What is being asked:
In the records below, find the line that contains "How do I perform: Click the AWS" and repeat it, along with each line after it, exactly as written.

[[ Data for this task open ]]

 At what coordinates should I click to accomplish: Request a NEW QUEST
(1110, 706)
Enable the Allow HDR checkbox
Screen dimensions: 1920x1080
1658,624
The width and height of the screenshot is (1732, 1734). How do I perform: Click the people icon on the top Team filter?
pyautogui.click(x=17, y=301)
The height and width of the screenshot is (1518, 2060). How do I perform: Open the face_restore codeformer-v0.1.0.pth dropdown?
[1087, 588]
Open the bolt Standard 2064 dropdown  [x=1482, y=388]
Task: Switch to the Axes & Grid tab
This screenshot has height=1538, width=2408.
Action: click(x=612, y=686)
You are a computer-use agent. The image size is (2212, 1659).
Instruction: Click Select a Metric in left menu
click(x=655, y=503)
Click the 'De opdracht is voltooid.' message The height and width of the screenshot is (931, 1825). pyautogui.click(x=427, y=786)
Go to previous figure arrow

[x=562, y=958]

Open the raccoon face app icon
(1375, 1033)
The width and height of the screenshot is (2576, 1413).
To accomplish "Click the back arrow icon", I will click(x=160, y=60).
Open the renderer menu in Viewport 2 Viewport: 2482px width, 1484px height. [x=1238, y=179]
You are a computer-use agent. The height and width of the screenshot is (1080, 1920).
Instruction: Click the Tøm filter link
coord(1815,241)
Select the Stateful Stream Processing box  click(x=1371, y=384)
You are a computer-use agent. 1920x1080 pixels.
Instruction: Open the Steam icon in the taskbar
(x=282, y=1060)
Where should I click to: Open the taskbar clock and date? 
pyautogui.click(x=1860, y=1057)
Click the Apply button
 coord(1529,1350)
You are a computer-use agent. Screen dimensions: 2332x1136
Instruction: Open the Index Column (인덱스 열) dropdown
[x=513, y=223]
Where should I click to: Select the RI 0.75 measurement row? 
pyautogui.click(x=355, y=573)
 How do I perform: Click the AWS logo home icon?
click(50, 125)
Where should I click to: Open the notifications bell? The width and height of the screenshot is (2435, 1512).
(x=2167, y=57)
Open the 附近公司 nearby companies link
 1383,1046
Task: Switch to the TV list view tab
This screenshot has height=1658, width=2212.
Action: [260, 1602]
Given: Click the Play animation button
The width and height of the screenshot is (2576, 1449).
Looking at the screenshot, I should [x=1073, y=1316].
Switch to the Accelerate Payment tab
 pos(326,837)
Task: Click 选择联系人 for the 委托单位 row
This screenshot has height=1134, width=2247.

[[ Data for this task closed ]]

Solution to the exercise:
 How do I perform: Click the AWS logo home icon?
click(50, 125)
Where should I click to: Open the notifications bell? The width and height of the screenshot is (2435, 1512).
(x=2167, y=57)
Open the 附近公司 nearby companies link
 1383,1046
Task: Switch to the TV list view tab
This screenshot has height=1658, width=2212.
Action: [260, 1602]
Given: Click the Play animation button
The width and height of the screenshot is (2576, 1449).
Looking at the screenshot, I should [x=1073, y=1316].
Switch to the Accelerate Payment tab
 pos(326,837)
Task: Click 选择联系人 for the 委托单位 row
This screenshot has height=1134, width=2247.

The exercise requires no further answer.